##### Text section
It seems there are a tremendous number of medication choices available to manage the condition of diabetes. The goal of these medications is to keep your blood glucose levels within your personal target range set by your physician or diabetes educator, as well as the guidelines set by the American Diabetes Association. The physician will decide which medications to use based on the type of diabetes you have, your life style, your kidney and liver function, as well as your other health conditions.
Injections – Insulin and other injectables are delivered through insulin needles and syringes or pen delivery systems.
- Insulin. Insulin is prescribed for people with diabetes who do not produce any insulin, enough insulin, or whose bodies do not use insulin correctly, as in insulin resistance. Types of insulin vary according to how quickly they start working (onset), the time at which the insulin works at maximum strength (peak time), and how long it continues to lower blood glucose (duration). Your physician will prescribe the insulin based on multiple factors. Here is a list of the available types of insulin.
- Other injectables. Two other injectables can be used to treat diabetes. Pramlintide or Symlin is a synthetic form of amylin, [amylin analog] a hormone produced by the pancreas (where insulin is also produced). Symlin helps maintain normal blood glucose levels over the long term; Symlin is prescribed for people already on insulin and taken prior to meals with insulin. It may assist in weight loss and decrease hunger. It is only available in pens and can increase the risk of hypoglycemia. Exenatide or Byetta, another type of injectable, only available in pre set pens, increases insulin secretion to help lower blood glucose levels. It can be given along with oral agents. Byetta is taken twice daily, within an hour of meals. These injectables slow gastric emptying, decrease hunger and aid in weight loss. Victoza is taken only once daily in a pre set pen. Byetta and Victoza are GLP1 analogs.
|Apidra/Humolog/Novolog||Rapid-acting||10 – 15 min||1 – 1.5 hrs||2 – 4 hrs|
|Humulin/Novolin [Velosulin is for pumps]||Regular (short-acting)||30 – 60 min||2 – 5 hrs||5 – 8 hrs|
|NPH||Intermediate-acting||2 – 4 hrs||4 – 12 hrs||12 – 18 hrs|
|Levemir/Lantus||Basal||1 hr||No real peak||20 – 24 hrs|
|Humulin 70/30||premixed||30 min||2 – 4 hrs||14 – 24 hrs|
|Novolin 70/30||premixed||30 min||2 – 12 hrs||Up to 24 hrs|
|Novolog 70/30 / Humolog 70/30||premixed||10 – 20 min||1 – 4 hrs||Up to 24 hrs|
|Humulin 50/50||premixed||30 min||2 – 5 hrs||18 – 24 hrs|
|Humolog 75/25||premixed||15 min||30 min – 2.5 hrs||16 – 20 hrs|
Pill Medications for Diabetes: The Basics
Pills – There are six main classes of oral medications that people with diabetes may take as part of their treatment routine.
##########
**Problem requirements**
Rewrite the paragraph of the diabetes medication text that begins "It seems there are a tremendous number" as a short bulleted list that keeps its main facts. The records have no connection to the diabetes medication text.
##### Given information
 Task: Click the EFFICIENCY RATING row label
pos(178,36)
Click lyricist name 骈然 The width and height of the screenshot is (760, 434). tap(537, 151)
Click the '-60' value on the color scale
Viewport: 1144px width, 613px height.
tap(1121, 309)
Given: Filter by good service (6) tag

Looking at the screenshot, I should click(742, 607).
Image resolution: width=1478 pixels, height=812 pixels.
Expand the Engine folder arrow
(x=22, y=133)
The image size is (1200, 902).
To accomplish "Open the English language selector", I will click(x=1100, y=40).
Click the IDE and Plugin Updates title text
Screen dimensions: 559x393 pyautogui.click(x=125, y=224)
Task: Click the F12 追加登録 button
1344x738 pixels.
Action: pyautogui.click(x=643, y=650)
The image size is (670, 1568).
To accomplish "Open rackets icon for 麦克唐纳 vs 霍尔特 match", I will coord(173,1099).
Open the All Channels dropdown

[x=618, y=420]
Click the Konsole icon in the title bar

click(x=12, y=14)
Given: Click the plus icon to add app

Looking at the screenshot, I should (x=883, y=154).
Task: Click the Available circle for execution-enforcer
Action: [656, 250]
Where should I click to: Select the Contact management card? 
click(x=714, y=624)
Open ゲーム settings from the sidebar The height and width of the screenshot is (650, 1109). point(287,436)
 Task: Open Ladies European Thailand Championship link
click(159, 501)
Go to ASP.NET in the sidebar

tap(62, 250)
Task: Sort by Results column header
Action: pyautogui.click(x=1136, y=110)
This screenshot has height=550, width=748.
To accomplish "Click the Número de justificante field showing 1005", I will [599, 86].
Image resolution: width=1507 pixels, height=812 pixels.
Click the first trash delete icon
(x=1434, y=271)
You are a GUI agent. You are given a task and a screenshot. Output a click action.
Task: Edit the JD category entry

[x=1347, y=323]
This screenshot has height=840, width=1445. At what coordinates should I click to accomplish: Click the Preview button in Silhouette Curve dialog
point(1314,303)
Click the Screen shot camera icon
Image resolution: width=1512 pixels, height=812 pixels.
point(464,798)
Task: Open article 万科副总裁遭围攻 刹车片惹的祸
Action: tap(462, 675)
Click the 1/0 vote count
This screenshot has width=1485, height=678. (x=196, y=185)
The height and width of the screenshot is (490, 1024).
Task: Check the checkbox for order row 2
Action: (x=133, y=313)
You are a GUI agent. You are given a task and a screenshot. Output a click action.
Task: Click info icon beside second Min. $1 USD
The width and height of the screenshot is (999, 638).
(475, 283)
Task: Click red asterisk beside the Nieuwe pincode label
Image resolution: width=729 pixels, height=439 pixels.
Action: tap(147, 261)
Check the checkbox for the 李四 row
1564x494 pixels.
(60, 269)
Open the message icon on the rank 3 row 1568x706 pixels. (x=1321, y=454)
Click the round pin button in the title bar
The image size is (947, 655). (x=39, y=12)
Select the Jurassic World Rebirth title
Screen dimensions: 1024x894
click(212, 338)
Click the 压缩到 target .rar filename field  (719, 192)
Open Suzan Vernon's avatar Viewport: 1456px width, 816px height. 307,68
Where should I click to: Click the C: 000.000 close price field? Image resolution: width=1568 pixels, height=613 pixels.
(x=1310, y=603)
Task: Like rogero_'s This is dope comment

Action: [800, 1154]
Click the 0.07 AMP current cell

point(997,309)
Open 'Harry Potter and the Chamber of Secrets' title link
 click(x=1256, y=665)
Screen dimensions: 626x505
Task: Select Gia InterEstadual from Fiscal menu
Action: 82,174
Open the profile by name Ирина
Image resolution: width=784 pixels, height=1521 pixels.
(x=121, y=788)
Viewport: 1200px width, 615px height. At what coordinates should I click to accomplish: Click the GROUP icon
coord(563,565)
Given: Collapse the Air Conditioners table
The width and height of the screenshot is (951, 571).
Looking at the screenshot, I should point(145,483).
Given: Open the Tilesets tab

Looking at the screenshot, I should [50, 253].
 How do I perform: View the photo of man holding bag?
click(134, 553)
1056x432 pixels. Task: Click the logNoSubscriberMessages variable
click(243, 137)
##########
**Task response**
- Many medications are available to manage diabetes.
- They aim to keep blood glucose within the personal target range set by a physician or diabetes educator and within American Diabetes Association guidelines.
- The physician chooses medications based on the type of diabetes, lifestyle, kidney and liver function, and other health conditions.